Diagnostic Procedures

  • Percutaneous CT scan – guided biopsy is avoided in patients considered resectable based on preoperative imaging. Because of the substantial risk of peritoneal seeding, percutaneous biopsy and diagnostic cholecystectomy are not necessary in the patient suspected of having gallbladder cancer. In these patients, exploration with curative intent is planned based on preoperative imaging alone.
  • Percutaneous CT scan – guided biopsy is a useful diagnostic tool in patients who appear to have a nonresectable tumor. Tissue diagnosis is necessary for palliative treatment.
  • Endoscopic ultrasonography with fine-needle aspiration can be used to evaluate for peripancreatic and periportal lymphadenopathy.

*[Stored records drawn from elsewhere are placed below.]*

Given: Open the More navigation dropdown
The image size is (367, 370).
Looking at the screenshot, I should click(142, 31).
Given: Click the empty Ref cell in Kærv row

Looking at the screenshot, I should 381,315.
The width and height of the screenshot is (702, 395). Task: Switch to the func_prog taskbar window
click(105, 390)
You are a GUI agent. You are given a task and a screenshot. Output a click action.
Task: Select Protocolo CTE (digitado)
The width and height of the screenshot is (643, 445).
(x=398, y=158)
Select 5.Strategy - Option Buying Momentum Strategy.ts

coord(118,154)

What is the treatment for Gallbladder cancer?

Surgical Therapy
Operative resection offers the only chance for long-term survival. 
 Patients with localized gall bladder cancer are evaluated for surgical resection. Surgery is contraindicated in the presence of distant metastases. If the tumor was diagnosed incidentally in a surgical specimen, re-resection is indicated for T1b or deeper lesions.

Malignant lesions are commonly staged laparoscopically in order to exclude the presence of undetected intra-abdominal metastases prior to curative laparotomy. Staging laparoscopy is also shown to be effective when the cancer was diagnosed following laparoscopic cholecystectomy.

T1a gall bladder cancer can be treated with simple cholecystectomy.

Patients with T1b or deeper gall bladder cancer are treated with hepatic resection and lymph node dissection that includes the portal, gastrohepatic ligament, and retroduodenal nodes. Resection of liver segments IVb and V are frequently adequate to achieve negative margins. In some cases, extended liver resection and/or bile duct resection may be necessary to achieve negative margins.

Chemothrapy
Chemotherapy dose not help significantly to the patients with gallbladder cancer. However, chemotherapy is used in the adjuvant and palliative treatment of gallbladder cancer in selected cases.

Endoscopic Retrograde Cholangio Pancreatography (ERCP) stenting
It a palliative procedure used to alleviate bile duct obstruction which helps to relive the jaundice.

Percutaneous Transhepatic Biliary Drainage (PTBD)
Like ERCP it also alleviates the bile duct obstruction. It is used alternative to ERCP or when ERCP fails.